> **Your goal**
Return each line of the entries that mentions the word "Select".

> **Provided data**

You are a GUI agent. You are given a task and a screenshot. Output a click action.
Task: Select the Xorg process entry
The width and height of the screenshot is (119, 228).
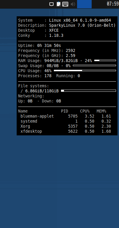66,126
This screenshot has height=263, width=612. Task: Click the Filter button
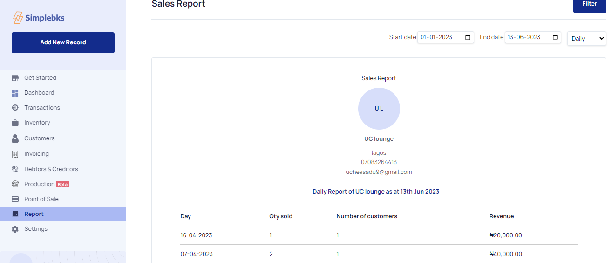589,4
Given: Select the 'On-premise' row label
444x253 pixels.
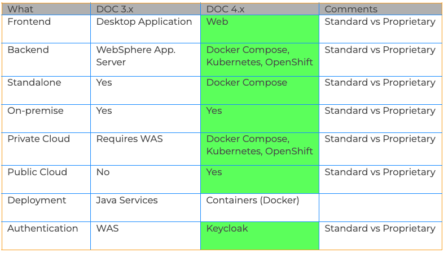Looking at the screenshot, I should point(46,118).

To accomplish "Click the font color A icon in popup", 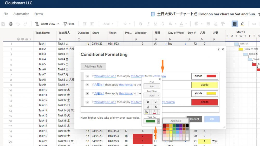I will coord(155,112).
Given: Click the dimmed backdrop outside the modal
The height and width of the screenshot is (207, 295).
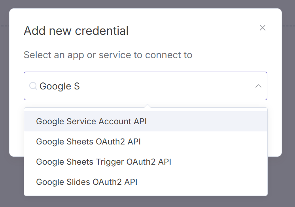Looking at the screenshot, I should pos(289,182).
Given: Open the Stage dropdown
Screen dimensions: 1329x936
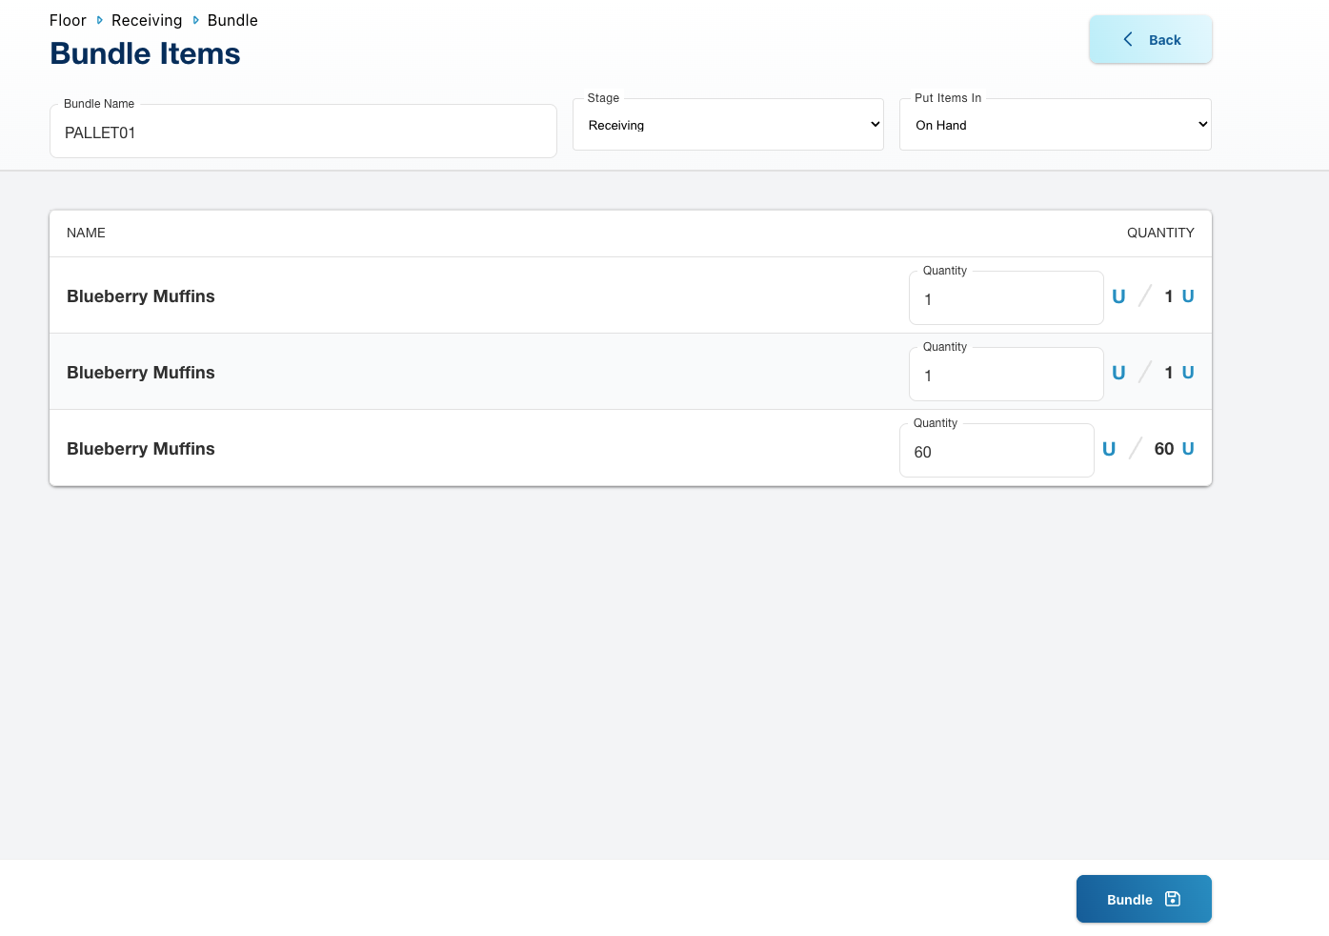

> **Response for this exercise**
Task: Select the Xorg process entry
Given: Select the 'On-premise' row label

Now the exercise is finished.